Sounds like something freelance workers/telecommuters have known about for a long time. But now we have names for it. “Task inflation” and “inbox capture” are perfect terms for this phenomena where telework invades our home life.
This is interesting Cal, thank you. I’m a UK academic – at many institutions our annual 1572 working hours are officially divided between tasks (10 hours for module leadership, 170 hours for ‘research and scholarly activity’ etc). There are many problems with this – not all tasks are captured, many time allocations are unrealistic etc – and our unions have been in industrial dispute with our employers for much of this academic year, with over four weeks of national strikes in the last six months.
While we do have this ‘high level’ formal process for task identification, assignment and tracking already, we don’t have a similar process at a more local, departmental level, so as you suggest, ad hoc arrangements occur. I’m fortunate to have a good manager who knows her staff well, but others are not so lucky. Systematic biases can often occur, with, for example, female and black and minority ethnic members of staff being assigned the bulk of the more pastoral roles, meaning less time for activities more likely to lead to career advancement (thus exacerbating the gender and ethnicity pay gaps).
I think to avoid the same problems as at the ‘higher level’ formal process, workers themselves would have to be involved in the identification of tasks (and attribution of time to those tasks), assignment of tasks would have to be transparent, and I suspect people would feel there is a fine line between tracking and surveillance at this very local level.
I like the idea of a more formal local process, but I wonder whether there is a danger that we end up with yet more admin and bureaucracy, yet more performance metrics, yet more sticks to beat ourselves with (like the Research Excellence Framework, the National Student Survey etc).
I wonder whether some of this is connected to the level of autonomy we (academics as a group, I mean) feel we should have over our own work?
This will be difficult for lawyers (especially associates) at large law firms (probably all law firms). Aside from this pandemic, we are forced to monitor our e-mails at all times and being “responsive” (i.e. being someone answers e-mails quickly) is a real sticking point in how we are evaluated at the end of the year. The pandemic has only made these demands worse. I saw you speak with the law firm Morgan Lewis and the moderator there voiced those same concerns.
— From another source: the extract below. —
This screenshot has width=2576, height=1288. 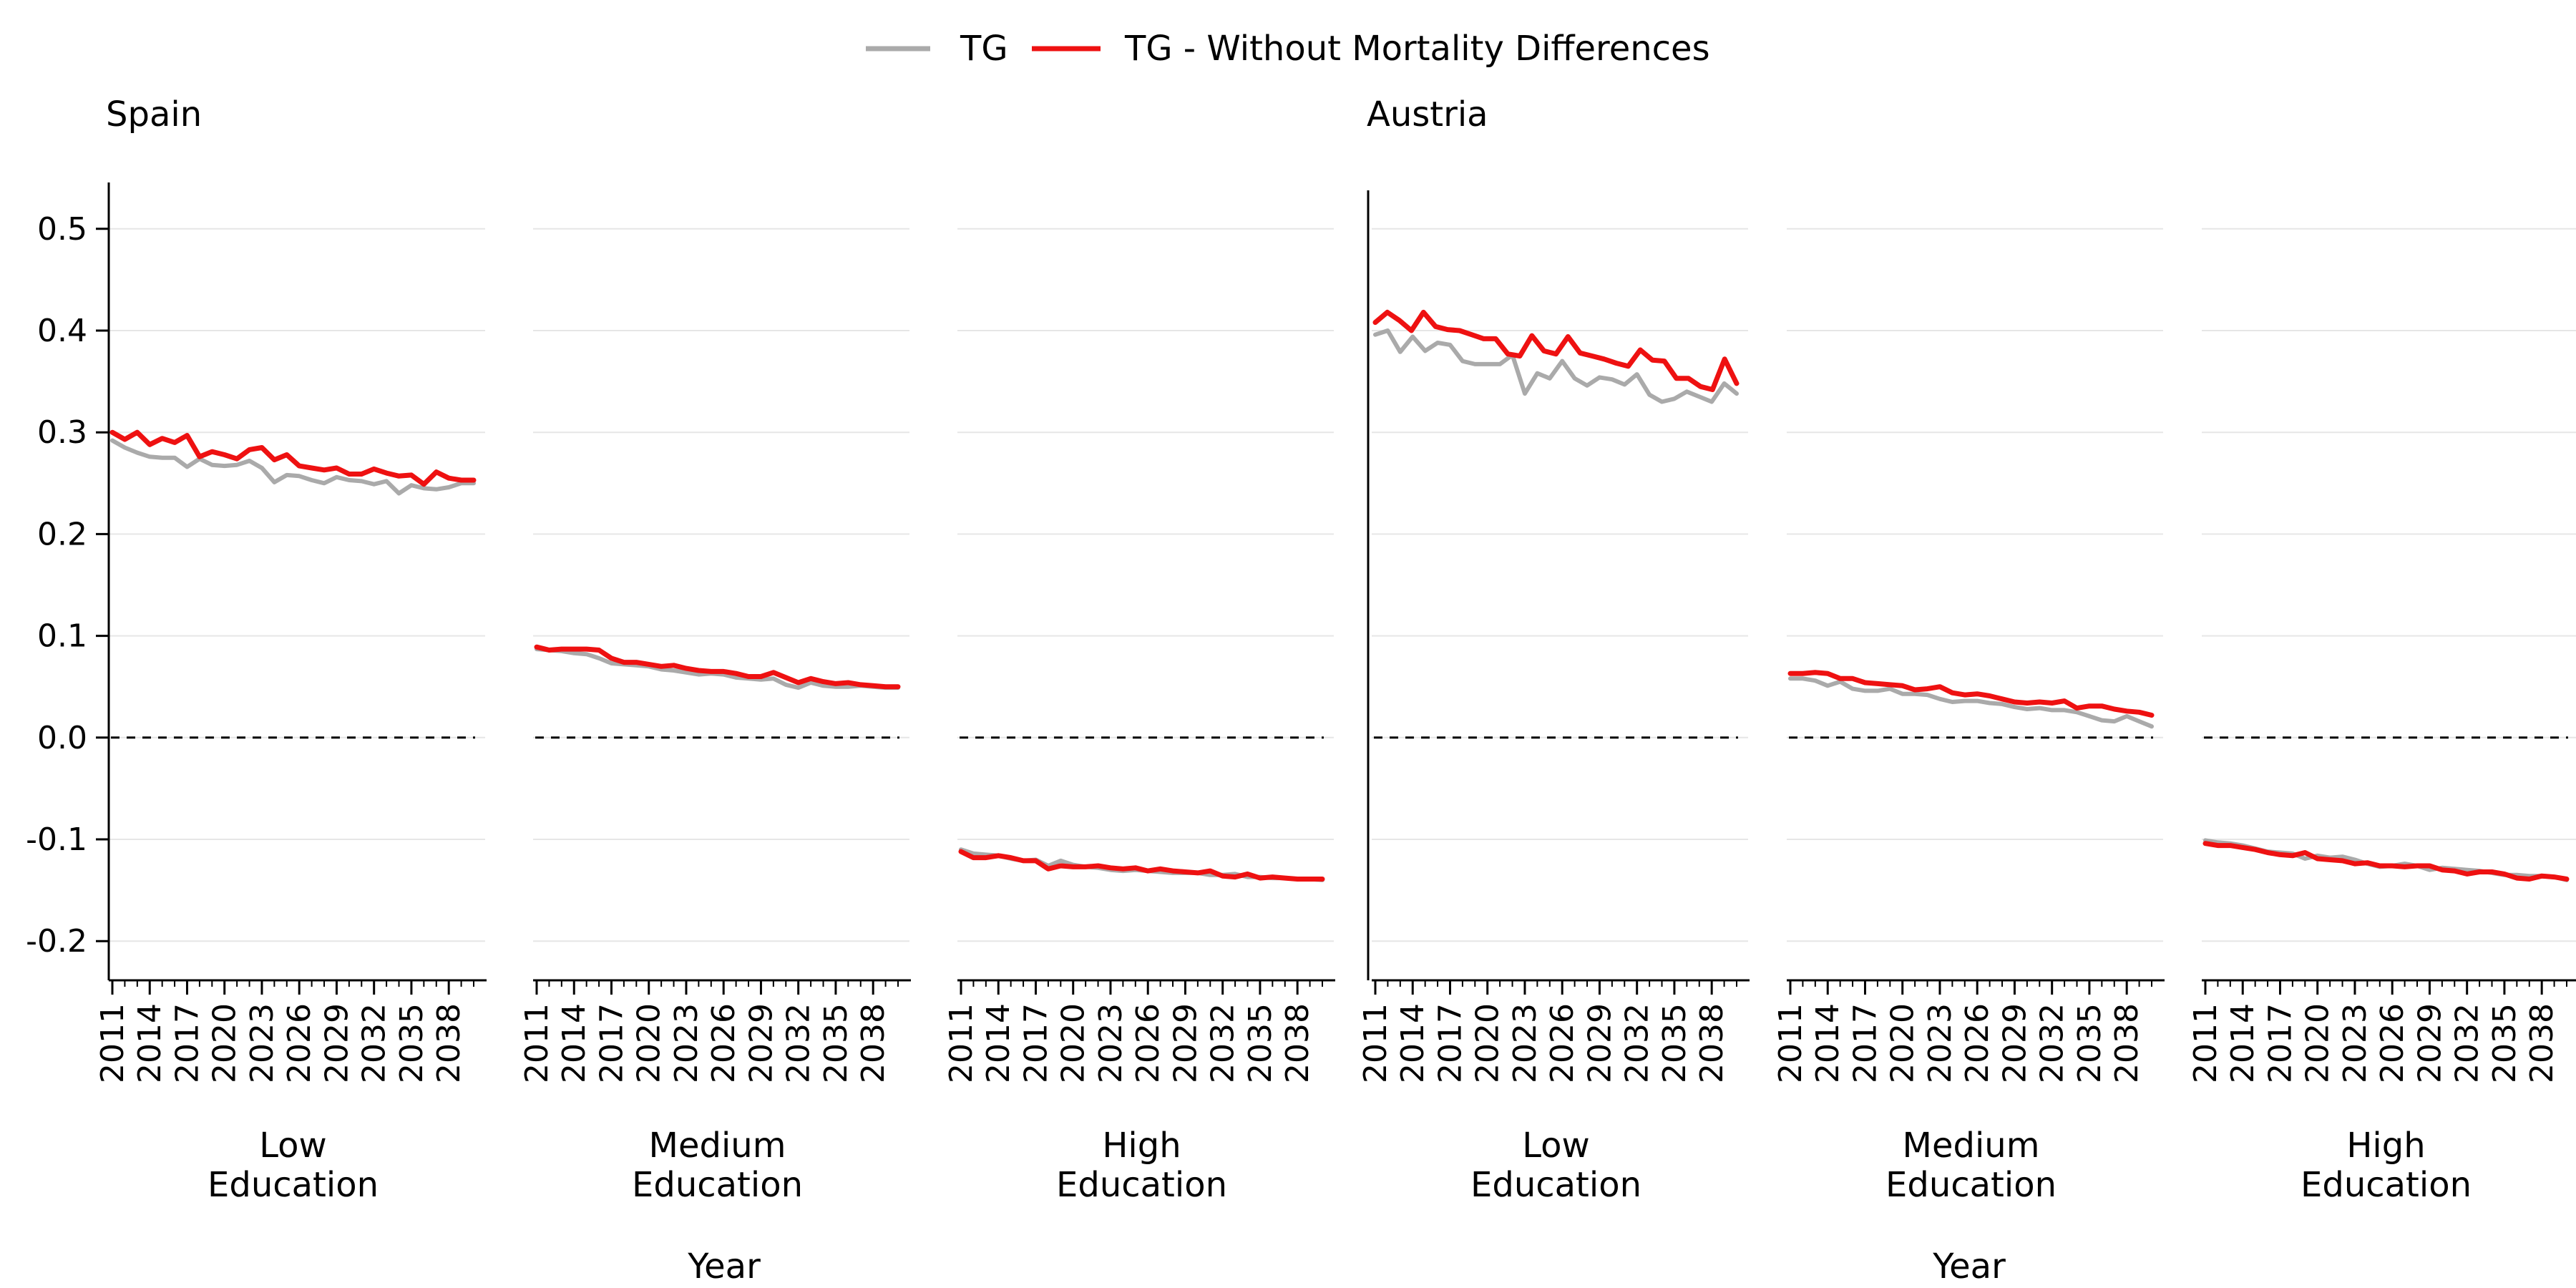 What do you see at coordinates (537, 1043) in the screenshot?
I see `x-tick-label-spain-medium-2011: 2011` at bounding box center [537, 1043].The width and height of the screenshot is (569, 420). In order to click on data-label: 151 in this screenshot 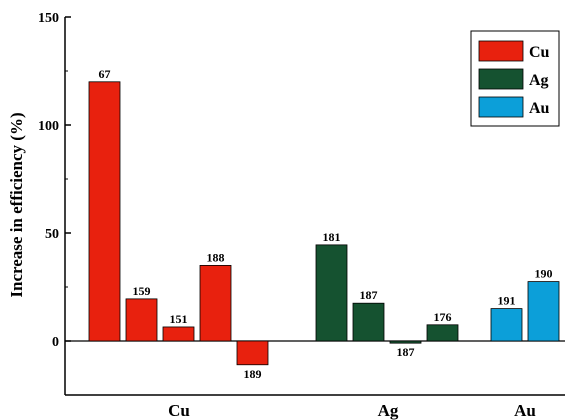, I will do `click(179, 319)`.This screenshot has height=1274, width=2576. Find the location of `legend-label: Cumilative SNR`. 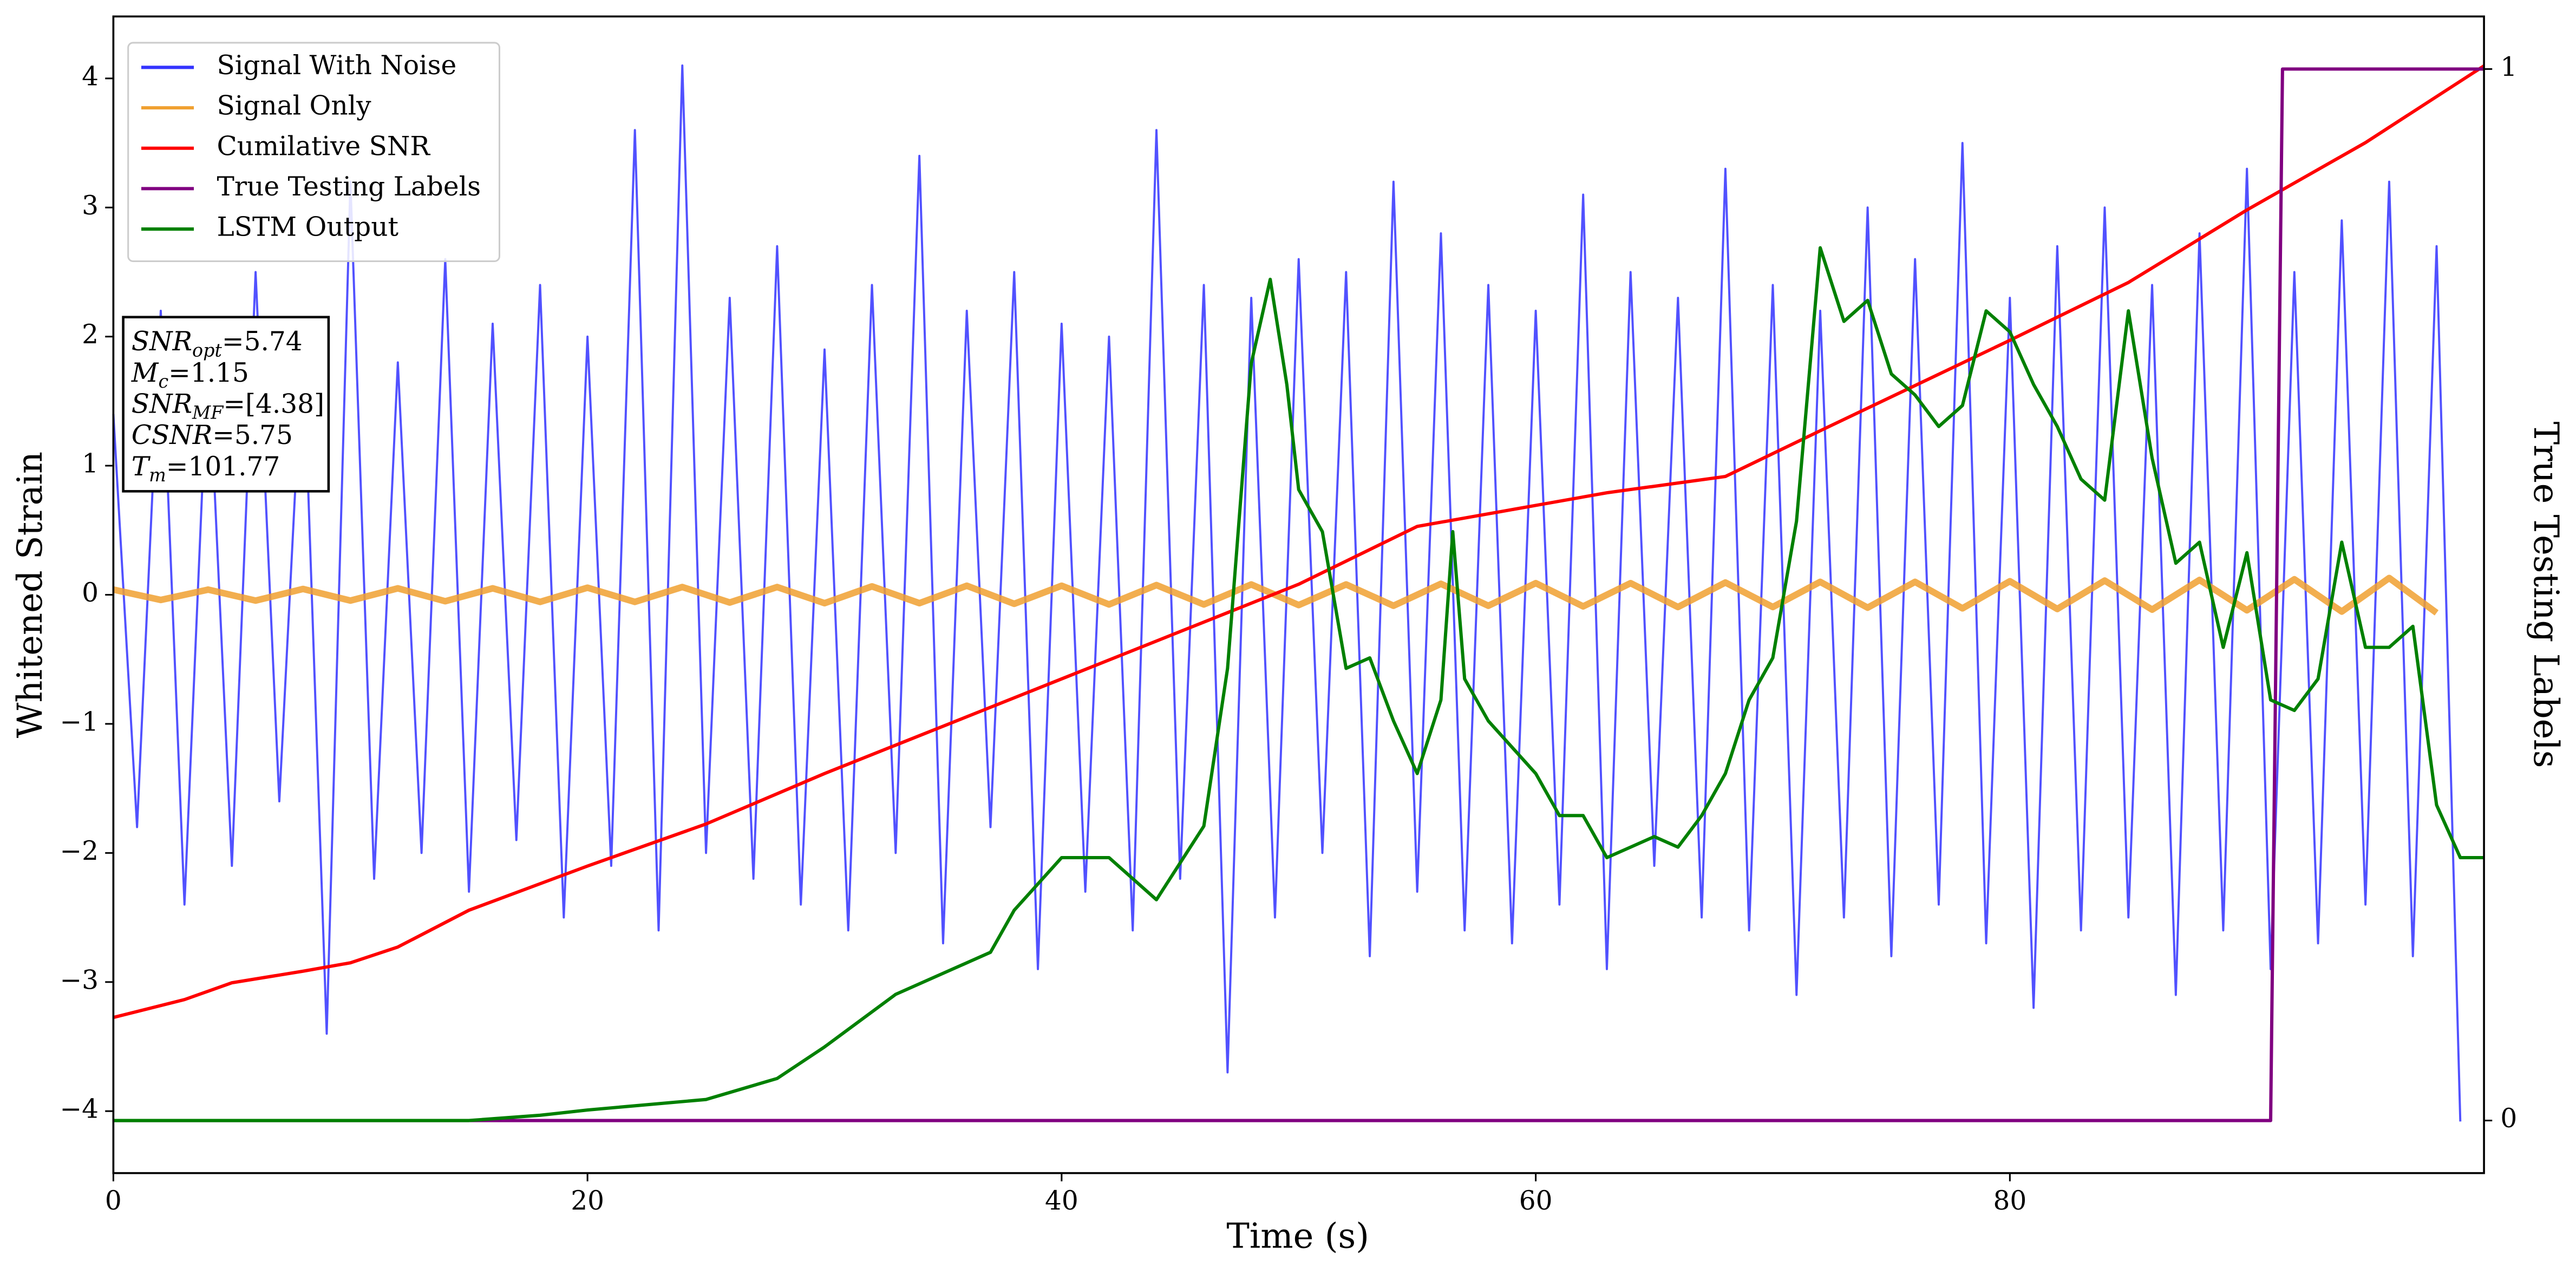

Our industry is entirely too dependent on excessive e-mail communication and I don’t see a way out. But as a lowly associate, I obviously have no say. Partners are dealing with the same thing from clients.
It is natural for the manager to assign tasks and not see the results of the employee’s work hours or approach. This can lead to resentment from the worker and can also lead to lost productivity and disengagement. We perform Cognitive Demands Analysis (CDA) on jobs and this is another opportunity to quantify what we are asking of individuals in the workplace whether in person or virtual. The CDA tool is used for those returning into the workplace after an illness or injury but it would be beneficial in this respect to see what the work requires.
My experience so far has been the opposite.
As a lowly PhD student, I’m finding that since I’ve become remote, my obligation to check emails has waned.
My daily deluge of irrelevant administrative emails and conference advertisements seem even less relevant and distracting than they do when I’m in the office surrounded by co-workers.
Dr. Newport, really looking forward to hearing your thoughts on how to take advantage of telecommuting for deep work. Also, I would like to hear your advice for students and grad students especially who may have more control over their scheduling and are less prone to micromanagement. I have a feeling that there is a lot of potential in telecommuting. One thing I’ve started to do is schedule emails to my professor for the following morning/Monday if technically ‘out of hours’. I’m hoping this can produce a type of rhythm that can be beneficial.